(What is being asked) Using the entries that follow, give the number of lines containing the string "computer". Write nothing besides that number.

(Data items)

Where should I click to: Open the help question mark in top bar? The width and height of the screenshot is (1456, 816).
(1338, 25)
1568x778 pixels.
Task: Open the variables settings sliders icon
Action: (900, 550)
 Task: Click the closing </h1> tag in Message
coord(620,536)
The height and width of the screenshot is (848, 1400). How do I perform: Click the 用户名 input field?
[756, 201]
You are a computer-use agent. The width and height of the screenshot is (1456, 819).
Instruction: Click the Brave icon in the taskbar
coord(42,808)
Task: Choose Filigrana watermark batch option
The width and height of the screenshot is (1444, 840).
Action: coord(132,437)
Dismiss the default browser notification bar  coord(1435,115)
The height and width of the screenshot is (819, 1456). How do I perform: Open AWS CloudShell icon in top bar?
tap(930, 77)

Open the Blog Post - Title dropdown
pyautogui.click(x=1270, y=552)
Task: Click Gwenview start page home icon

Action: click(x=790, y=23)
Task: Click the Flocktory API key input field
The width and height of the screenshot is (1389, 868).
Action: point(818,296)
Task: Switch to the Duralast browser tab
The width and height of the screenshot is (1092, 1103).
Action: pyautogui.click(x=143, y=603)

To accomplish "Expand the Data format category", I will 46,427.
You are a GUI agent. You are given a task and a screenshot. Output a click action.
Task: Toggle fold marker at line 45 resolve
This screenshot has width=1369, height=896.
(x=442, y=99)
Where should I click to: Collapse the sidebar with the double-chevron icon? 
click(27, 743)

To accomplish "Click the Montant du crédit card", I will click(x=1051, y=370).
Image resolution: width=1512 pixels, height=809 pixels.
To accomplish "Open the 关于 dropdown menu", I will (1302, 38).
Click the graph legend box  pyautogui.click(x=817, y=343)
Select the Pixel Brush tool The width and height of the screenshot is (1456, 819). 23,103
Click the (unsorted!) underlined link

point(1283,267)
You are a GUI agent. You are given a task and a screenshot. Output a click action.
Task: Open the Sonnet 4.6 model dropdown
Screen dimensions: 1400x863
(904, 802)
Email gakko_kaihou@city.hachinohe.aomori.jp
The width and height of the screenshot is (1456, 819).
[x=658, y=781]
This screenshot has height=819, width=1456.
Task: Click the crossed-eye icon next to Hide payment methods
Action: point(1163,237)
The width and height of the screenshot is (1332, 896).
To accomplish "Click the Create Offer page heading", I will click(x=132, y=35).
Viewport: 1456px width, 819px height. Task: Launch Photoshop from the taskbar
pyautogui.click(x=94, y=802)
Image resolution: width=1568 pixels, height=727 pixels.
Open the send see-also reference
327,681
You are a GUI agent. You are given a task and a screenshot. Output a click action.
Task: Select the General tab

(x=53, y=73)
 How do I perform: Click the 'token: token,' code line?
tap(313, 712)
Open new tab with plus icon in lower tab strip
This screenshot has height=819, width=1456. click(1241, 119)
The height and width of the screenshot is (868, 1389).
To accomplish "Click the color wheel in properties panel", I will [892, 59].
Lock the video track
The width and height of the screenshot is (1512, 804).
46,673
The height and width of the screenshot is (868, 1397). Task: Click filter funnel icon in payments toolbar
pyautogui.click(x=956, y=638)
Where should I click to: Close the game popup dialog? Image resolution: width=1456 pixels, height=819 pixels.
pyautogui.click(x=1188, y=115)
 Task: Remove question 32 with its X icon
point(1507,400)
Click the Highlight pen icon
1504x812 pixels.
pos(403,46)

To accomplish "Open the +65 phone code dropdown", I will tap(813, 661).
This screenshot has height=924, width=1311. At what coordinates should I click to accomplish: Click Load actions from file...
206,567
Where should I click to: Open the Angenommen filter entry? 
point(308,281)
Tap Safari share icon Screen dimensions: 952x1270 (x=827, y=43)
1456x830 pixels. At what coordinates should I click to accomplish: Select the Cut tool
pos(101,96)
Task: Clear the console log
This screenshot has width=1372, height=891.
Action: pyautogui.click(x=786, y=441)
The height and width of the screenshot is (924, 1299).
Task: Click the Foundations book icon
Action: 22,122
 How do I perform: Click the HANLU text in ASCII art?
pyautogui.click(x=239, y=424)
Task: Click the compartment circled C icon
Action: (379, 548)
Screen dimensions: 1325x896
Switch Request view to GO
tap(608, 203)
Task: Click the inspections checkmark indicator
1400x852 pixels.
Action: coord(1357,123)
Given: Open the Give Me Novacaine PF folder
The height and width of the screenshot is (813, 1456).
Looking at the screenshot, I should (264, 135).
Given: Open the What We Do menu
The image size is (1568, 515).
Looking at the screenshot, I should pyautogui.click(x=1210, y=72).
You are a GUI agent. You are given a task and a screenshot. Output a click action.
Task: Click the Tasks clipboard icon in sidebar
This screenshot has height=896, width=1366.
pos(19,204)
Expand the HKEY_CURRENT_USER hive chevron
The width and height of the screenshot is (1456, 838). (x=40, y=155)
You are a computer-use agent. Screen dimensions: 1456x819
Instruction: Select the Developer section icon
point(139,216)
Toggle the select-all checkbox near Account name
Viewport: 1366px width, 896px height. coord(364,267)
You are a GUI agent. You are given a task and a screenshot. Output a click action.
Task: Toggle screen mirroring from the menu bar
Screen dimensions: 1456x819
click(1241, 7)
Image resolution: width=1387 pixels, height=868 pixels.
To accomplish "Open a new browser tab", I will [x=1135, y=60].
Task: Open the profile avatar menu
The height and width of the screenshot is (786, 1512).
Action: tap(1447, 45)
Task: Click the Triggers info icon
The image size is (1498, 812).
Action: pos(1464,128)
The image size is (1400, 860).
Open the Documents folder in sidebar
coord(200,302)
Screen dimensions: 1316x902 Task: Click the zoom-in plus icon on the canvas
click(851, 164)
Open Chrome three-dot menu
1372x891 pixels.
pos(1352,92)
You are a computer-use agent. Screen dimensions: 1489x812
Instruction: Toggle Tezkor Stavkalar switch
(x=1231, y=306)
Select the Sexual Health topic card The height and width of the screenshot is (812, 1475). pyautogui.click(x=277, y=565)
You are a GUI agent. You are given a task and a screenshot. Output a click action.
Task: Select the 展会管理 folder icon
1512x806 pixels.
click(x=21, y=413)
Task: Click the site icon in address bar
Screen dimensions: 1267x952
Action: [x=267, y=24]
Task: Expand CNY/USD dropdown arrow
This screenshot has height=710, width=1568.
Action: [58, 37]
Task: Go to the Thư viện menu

(Solution to this task) 3